A wildfire that was still burning on Sunday evening has destroyed nearly 300 hectares of vegetation and two homes in Maine-et-Loire in western France, officials said.
The blaze broke out in the afternoon by the roadside near Hauts-d’Anjou, Thorigné-d’Anjou and Sceaux-d’Anjou, three communes about 20 kilometres north of Angers.
By the evening, around 200 firefighters, 70 vehicles and two water-bombing aircraft had been deployed to try to bring the fire under control as strong winds fuelled its spread.
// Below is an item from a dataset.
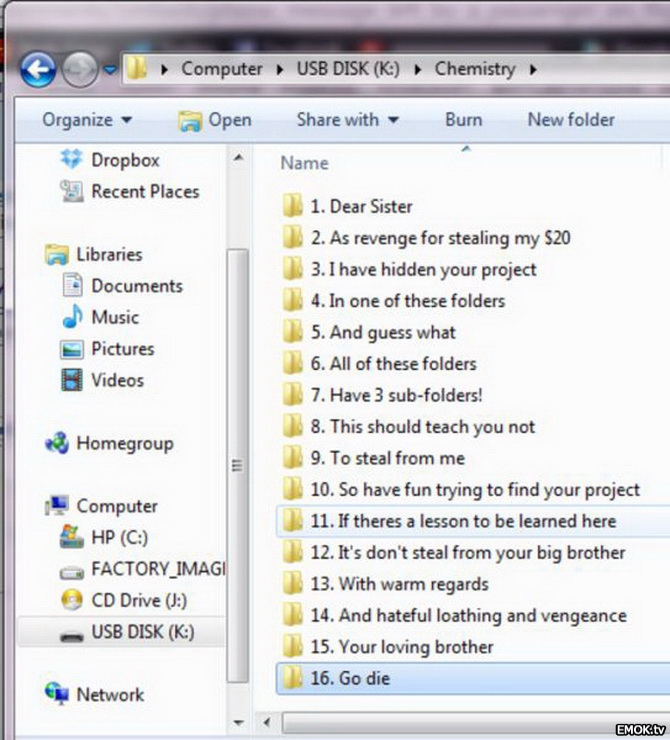670x740 pixels.
Task: Click the Burn toolbar command
Action: (x=464, y=120)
Eighty farmers were also assisting the operation.
Most of what burned was vegetation, fields and hedgerows, Cyrille Lefeuvre, chief of staff at the prefecture, told AFP.
Two homes, three mobile homes and three outbuildings were also destroyed, while a very high-voltage power line was damaged.
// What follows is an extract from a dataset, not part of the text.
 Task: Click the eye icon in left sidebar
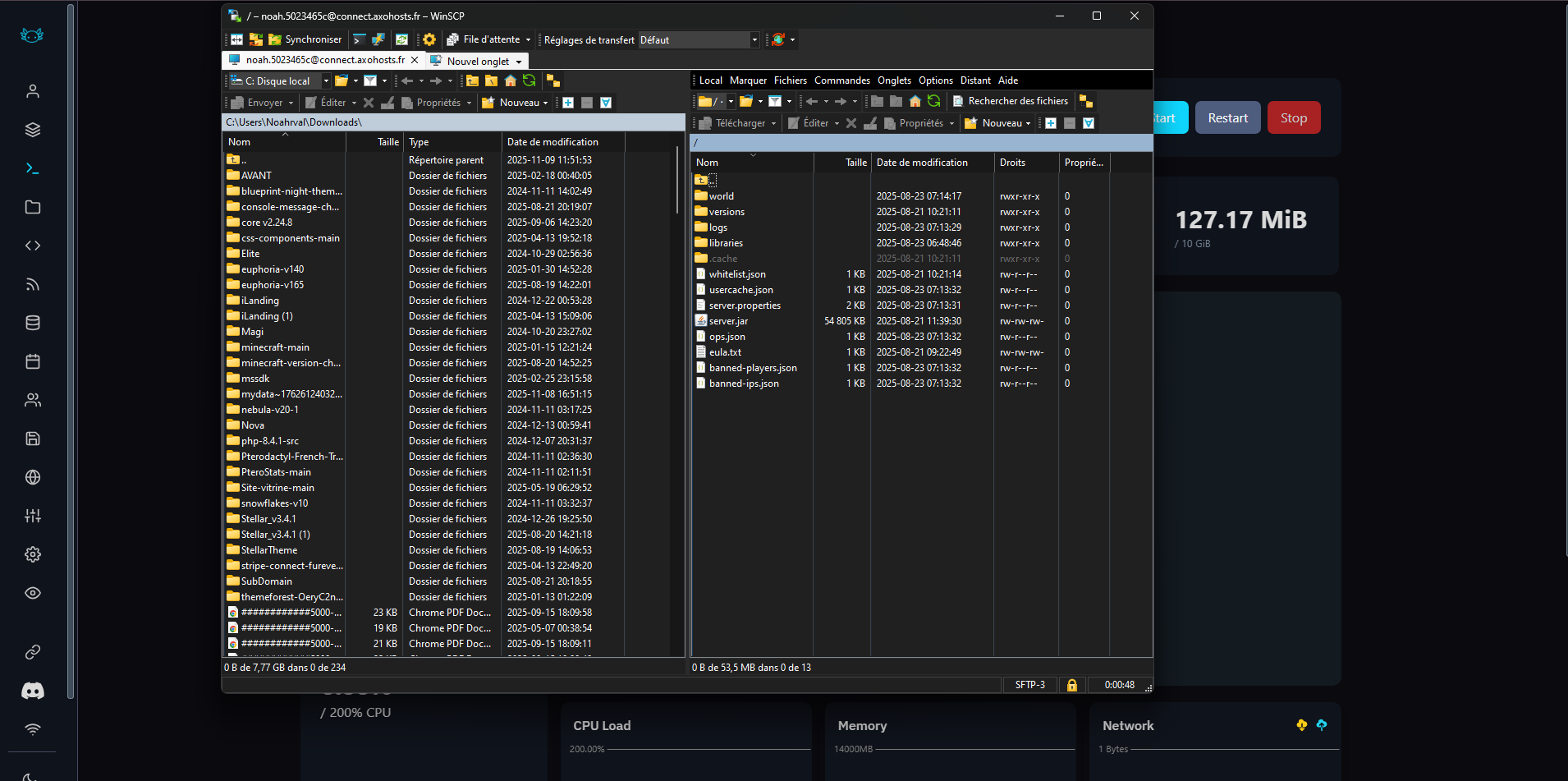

Preventive evacuations were ordered, but no casualties had been reported at this stage.
The cause of the fire was not immediately known.
Maine-et-Loire is one of around 30 French departments placed on red alert for extreme heat and is facing a high risk of wildfires.
After several heatwaves in recent weeks, France is dealing with fires across the country this season, from the Fontainebleau forest in the north to the Pyrénées-Orientales in the south and Savoie in the east. \
More than 25,000 hectares have already burned, according to an estimate released on Friday by civil protection chief Julien Marion after an interministerial crisis meeting.